* **Do this**
Arrange the lines, from the first one through the line containing "teco@tecomat.cz (199, 1560)", as a numbered list, omitting any blank lines.

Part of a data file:
┌────────

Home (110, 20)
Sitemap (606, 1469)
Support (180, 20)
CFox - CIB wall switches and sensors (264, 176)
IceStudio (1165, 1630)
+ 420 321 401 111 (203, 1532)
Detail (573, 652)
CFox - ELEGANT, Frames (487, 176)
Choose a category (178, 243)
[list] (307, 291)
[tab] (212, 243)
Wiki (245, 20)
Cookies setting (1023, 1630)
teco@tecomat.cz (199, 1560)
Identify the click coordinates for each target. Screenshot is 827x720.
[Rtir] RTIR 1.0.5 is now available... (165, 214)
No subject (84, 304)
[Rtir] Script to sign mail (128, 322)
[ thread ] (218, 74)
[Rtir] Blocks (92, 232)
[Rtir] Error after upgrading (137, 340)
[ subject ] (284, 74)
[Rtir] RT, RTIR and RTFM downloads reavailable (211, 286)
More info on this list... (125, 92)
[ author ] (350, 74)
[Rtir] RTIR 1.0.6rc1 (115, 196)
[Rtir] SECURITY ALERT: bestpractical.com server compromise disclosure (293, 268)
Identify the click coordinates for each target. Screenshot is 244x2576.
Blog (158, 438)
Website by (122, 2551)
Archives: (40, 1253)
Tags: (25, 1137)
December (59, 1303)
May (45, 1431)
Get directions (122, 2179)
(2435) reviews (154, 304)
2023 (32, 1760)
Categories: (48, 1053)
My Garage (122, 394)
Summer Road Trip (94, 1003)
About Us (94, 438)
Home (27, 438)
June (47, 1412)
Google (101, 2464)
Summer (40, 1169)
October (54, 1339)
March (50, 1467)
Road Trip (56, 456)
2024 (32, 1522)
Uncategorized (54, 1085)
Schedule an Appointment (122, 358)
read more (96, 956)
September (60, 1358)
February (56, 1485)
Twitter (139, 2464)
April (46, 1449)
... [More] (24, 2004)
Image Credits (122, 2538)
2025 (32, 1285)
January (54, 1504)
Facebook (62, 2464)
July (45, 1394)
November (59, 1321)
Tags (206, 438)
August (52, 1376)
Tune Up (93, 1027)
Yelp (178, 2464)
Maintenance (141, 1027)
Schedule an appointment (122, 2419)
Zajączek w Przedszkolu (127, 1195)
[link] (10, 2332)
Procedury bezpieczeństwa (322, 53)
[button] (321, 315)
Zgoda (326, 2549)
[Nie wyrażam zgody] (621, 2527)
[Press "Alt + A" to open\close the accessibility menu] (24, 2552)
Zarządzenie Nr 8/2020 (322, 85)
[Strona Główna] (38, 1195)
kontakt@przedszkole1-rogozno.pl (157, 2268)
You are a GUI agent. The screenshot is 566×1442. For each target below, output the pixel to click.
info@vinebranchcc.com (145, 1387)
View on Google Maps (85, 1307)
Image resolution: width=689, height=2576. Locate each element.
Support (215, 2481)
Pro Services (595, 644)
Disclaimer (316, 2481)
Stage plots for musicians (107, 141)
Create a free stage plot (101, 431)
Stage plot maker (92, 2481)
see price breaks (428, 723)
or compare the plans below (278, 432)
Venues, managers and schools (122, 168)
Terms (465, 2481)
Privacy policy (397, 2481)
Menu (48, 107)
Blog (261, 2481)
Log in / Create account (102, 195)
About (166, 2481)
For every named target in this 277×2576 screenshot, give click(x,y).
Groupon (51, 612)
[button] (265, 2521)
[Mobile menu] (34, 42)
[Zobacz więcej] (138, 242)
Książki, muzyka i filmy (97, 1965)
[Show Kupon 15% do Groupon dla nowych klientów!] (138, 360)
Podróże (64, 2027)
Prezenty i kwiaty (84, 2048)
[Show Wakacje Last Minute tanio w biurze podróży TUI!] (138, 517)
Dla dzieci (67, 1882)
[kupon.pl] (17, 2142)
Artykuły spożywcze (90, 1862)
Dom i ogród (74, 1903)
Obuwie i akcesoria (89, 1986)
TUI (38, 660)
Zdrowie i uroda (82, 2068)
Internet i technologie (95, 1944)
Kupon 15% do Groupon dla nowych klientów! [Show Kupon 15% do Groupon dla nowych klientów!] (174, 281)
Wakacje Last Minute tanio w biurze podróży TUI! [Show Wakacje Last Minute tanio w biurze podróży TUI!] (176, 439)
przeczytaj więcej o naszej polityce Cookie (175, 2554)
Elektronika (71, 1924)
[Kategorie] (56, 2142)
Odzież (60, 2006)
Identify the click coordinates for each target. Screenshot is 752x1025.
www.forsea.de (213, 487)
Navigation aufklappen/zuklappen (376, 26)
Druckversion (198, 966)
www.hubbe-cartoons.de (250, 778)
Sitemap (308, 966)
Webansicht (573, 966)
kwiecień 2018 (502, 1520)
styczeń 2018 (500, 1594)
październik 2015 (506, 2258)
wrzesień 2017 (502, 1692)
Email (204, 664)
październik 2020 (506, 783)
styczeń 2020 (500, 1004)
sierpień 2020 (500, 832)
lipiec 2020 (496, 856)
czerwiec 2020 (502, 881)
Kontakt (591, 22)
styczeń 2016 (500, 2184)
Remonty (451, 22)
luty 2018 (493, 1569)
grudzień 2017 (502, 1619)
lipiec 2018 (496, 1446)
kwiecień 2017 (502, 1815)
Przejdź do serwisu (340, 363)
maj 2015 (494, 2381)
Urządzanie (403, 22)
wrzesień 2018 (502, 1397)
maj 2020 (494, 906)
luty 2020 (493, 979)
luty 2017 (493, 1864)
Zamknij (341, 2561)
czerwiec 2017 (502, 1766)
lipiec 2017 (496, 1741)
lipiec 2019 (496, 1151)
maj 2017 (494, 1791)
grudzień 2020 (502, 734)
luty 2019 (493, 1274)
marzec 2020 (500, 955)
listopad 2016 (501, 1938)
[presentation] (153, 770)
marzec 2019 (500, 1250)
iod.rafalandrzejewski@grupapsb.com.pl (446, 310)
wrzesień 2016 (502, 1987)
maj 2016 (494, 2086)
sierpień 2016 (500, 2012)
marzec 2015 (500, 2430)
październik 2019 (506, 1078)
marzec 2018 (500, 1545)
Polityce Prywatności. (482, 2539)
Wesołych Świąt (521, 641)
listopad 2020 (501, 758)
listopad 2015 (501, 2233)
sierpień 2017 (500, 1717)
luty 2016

└────────

* **Solution for this exercise**
1. Home (110, 20)
2. Sitemap (606, 1469)
3. Support (180, 20)
4. CFox - CIB wall switches and sensors (264, 176)
5. IceStudio (1165, 1630)
6. + 420 321 401 111 (203, 1532)
7. Detail (573, 652)
8. CFox - ELEGANT, Frames (487, 176)
9. Choose a category (178, 243)
10. [list] (307, 291)
11. [tab] (212, 243)
12. Wiki (245, 20)
13. Cookies setting (1023, 1630)
14. teco@tecomat.cz (199, 1560)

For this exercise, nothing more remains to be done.